Hammer Museum announces curators for ‘Made in LA’ 2020
Hammer Museum. Courtesy Flickr Commons.
Leading lights  -   Curators

In a recent press release, UCLA’s Hammer Museum announced the curators who will co-organize the 2020 edition of the acclaimed ‘Made in LA’ biennial. Paris-based writer and curator Myriam Ben Salah and LA-based curator and designer Lauren Mackler will head the fifth showcase. Ikechukwu Onyewuenyi, an assistant curator at the Hammer Museum who has also worked with Performa and The Kitchen in New York, will be assistant curator for the 2020 production.

Curators Myriam Ben Salah (left) and Lauren Mackler. Courtesy Hammer Museum.

The ‘Made in LA’ biennial began in order to highlight artworks created in the Los Angeles area with a particular interest in underrepresented and emerging artists. Salah and Mackler will spend the next 18 months organizing artists for the exhibition, which will run between June and September of 2020. ‘Every Made in LA has its own distinct identity, and I look forward to what [Salah] and [Mackler] will bring to this exhibition,’ said Hammer Director Ann Philbin in the press release. ‘They are both deeply engaged with the contemporary art scene in Los Angeles, so we’re eager to see the fresh perspectives they bring to Made in LA 2020.’

Mackler has a history with Made in LA as her work Public Fiction was featured in the 2014 Made in LA exhibition, which included a rotating cast of collaborators selected by Mackler, herself. Connie Butler, Hammer Chief Curator, added that ‘it’s exciting to have [Mackler] back in this new capacity, and paired with Myriam Ben Salah, who has deep connections to both the Los Angeles and international art community.’

As is tradition with the biennial, the Mohn Awards will be presented alongside the exhibition. The awards are comprised of the Mohn Award and the Career Achievement Award, which are selected by a jury, and the Public Recognition Award, which is selected by the public.

Salah worked in the Palais de Tokyo between 2009 and 2016 as the person in charge of special projects and public programmes. There, she specifically focused on performance art, moving image, and publishing initiatives. This year, the Tunisian-French writer and curator was selected as guest curator for the 10th edition of the Abraaj Group Art Prize in Dubai and worked with artist Lawrence Abu Hamdan on a large-scale commission piece. Salah has also worked as guest curator at Fahrenheit in LA. Her recent projects include exhibitions, screening series, and performances for prominent institutions like Tunis’ Lazaar Foundation, London’s ICA, and Tehran’s Pejman Foundation. Currently, Salah is editor-in-chief of Kaleidoscope Magazine and co-editor for F.A.Q. and FEB MAG.
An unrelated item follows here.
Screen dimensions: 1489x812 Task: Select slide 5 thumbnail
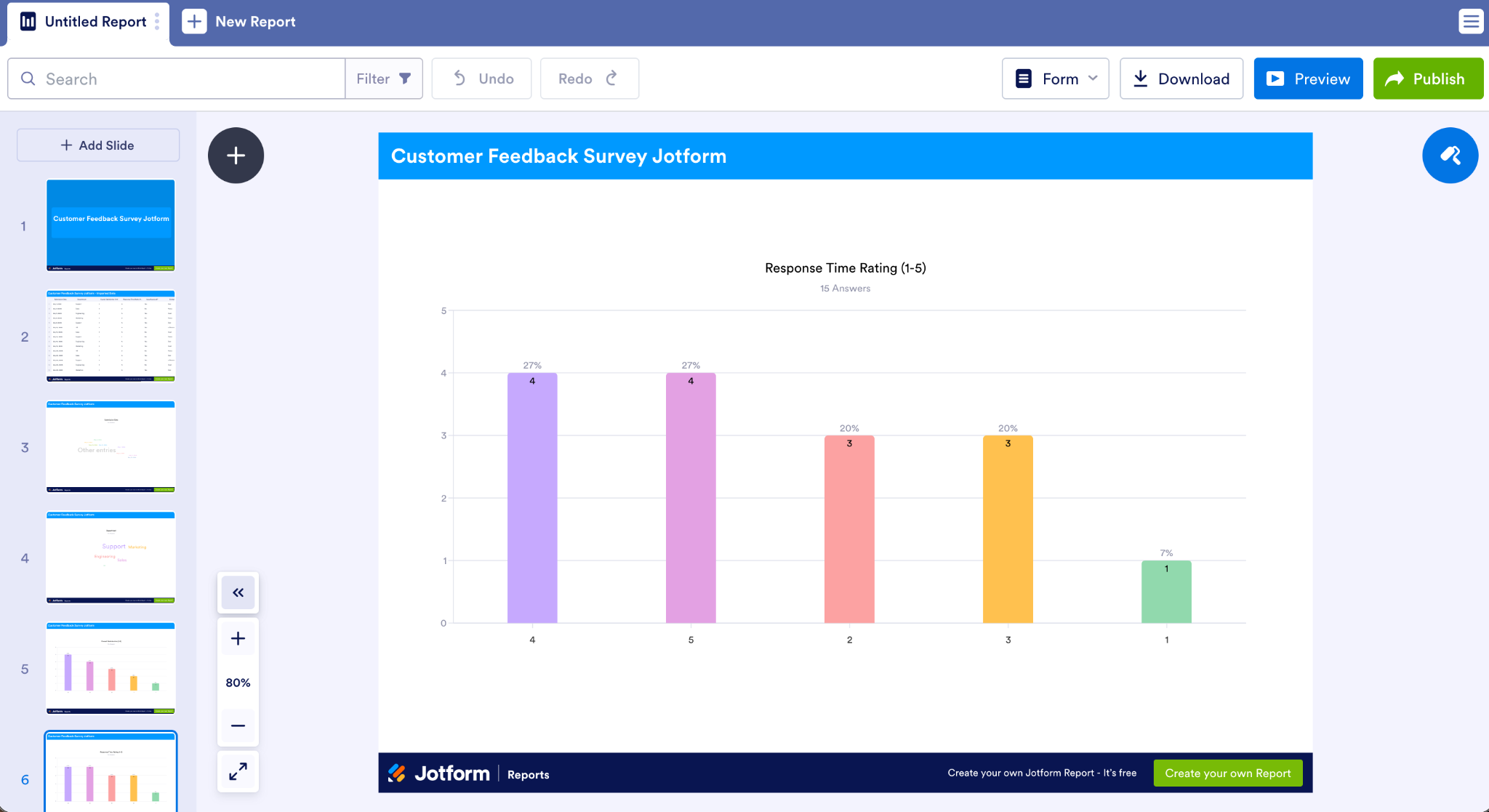coord(111,668)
Mackler founded Public Fiction, a forum and print journal for exhibitions, performances, and arts programmes, in 2010.  She has since organized Public Fiction exhibitions for the LA Museum of Contemporary Art, Turin’s Artissima LIDO, the Berkeley Art Museum, and Frieze Projects New York. Mackler is currently managing editor for the CalArts School of Critical Studies literary magazine Sublevel. She has also held posts as faculty for the School of Visual Arts in New York, the UCLA Graduate Department of Art, and Otis College of Art and Design. She contributes to a number of publications, including Artforum. In 2015, Mackler received the Rome Prize presented by the American Academy in Rome.

Past curators include Anne Ellegood and Erin Chistovale in 2018, Aram Moshayedi and Hamza Walker in 2016, and Connie Butler and Michael Ned Holte in 2014.